Three in four migrants from Eastern Europe filling low-skill jobs: Third are in roles such as fruit picking as evidence mounts cheap labour is forcing down British workers' pay
- Report reveals almost 3/4 of Easter Europeans in UK filling low-skilled jobs
- More than a third - 318,000 - in basic jobs such as cleaning and fruit picking
- Growing evidence cheap foreign labour has reduced British workers' pay
- Migration Watch analysis based on the Office for National Statistics survey
They are far more likely to be in low-skilled jobs than people born in Britain or workers who have arrived from older EU member states such as France and Germany, says the think-tank Migration Watch UK.
There is growing evidence that the influx of cheap foreign labour has forced down the pay of some British workers.
Last week Bank of England governor Mark Carney said the increase in the size of the workforce, partly driven by migration, had ‘contained wage growth in the face of robust employment growth’.
This shows there are 1.27million EU workers who have arrived in Britain since 1997 – the year the Blair government was elected. Of the 872,000 from Eastern Europe, 630,000 are in roles defined as low-skilled by the Government’s Migration Advisory Committee.
Just over half were in the second-lowest skills category, which includes administrative and secretarial, sales and customer services, and process, plant and machine operatives. The remainder were in the lowest ‘elementary’ occupations.
The workers are from Czech Republic, Estonia, Hungary, Latvia, Lithuania, Poland, Slovakia and Slovenia, which joined the EU in 2004. Labour predicted only 13,000 a year would arrive.
Also included are people from Romania and Bulgaria, given open access to the UK jobs market in January 2014.
Migration Watch chairman Lord Green of Deddington said: ‘This analysis clearly demonstrates that some means must be found to curb low-skilled immigration from the EU if immigration is to be brought under control.

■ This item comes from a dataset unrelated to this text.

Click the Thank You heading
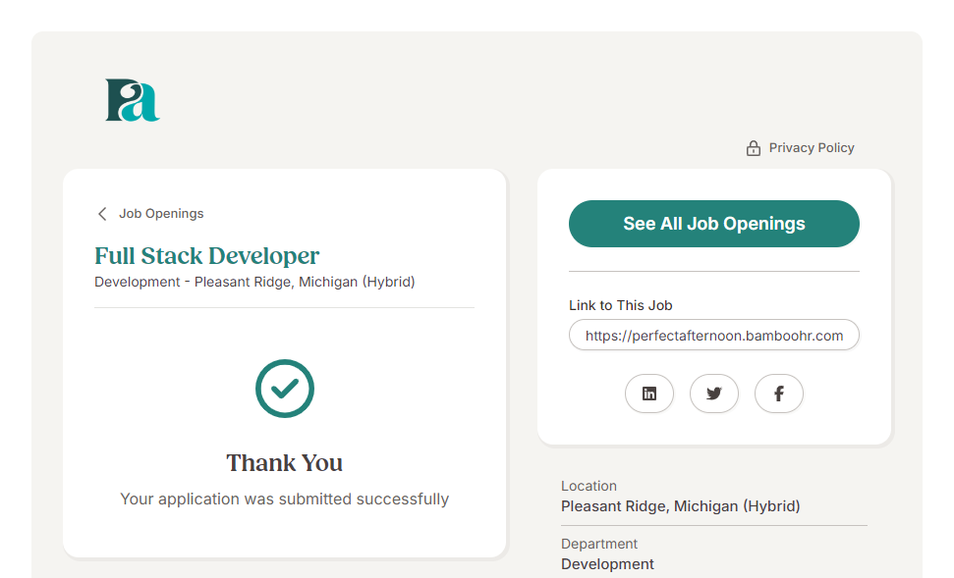 [285, 463]
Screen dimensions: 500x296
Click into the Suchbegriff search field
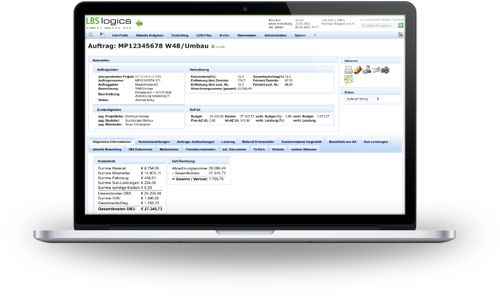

'East European workers have a very good reputation for their work ethic but the fact that they are so overwhelmingly in low-skilled work raises real questions about their value to the UK economy. They add considerably to the pressure on public services.’

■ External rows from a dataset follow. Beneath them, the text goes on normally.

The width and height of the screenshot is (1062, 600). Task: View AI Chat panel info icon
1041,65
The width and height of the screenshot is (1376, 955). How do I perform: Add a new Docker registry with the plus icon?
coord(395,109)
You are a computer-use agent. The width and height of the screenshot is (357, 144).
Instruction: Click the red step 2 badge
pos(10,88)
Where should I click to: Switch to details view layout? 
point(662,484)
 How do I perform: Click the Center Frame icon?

Migration Watch said the figures make it ‘extremely unlikely’ that migrants in the lowest-skilled jobs are making a positive net fiscal contribution. Workers earning less than £10,600 do not pay income tax, although they do make other contributions, such as paying VAT.
And a study of pay in London found the lowest-paid 20 per cent have seen wages fall by 15 per cent on average.
Earlier this month, official figures showed that the number of Romanians and Bulgarians working in the UK had increased by a third in a single year to 173,000. The total of non-UK nationals from the EU working in Britain increased by 283,000 – 17 per cent – to a record 1.91million.
A Home Office spokesman said: ‘Nine out of every ten people in work are UK nationals – we want to make sure British citizens benefit first from the country’s growing economy, but that we also attract the skilled migrants that are needed.
‘The new government will negotiate with the EU to bring in further reforms, so that people will have to be earning here for a number of years before they can claim benefits, including the tax credits that top up low wages.’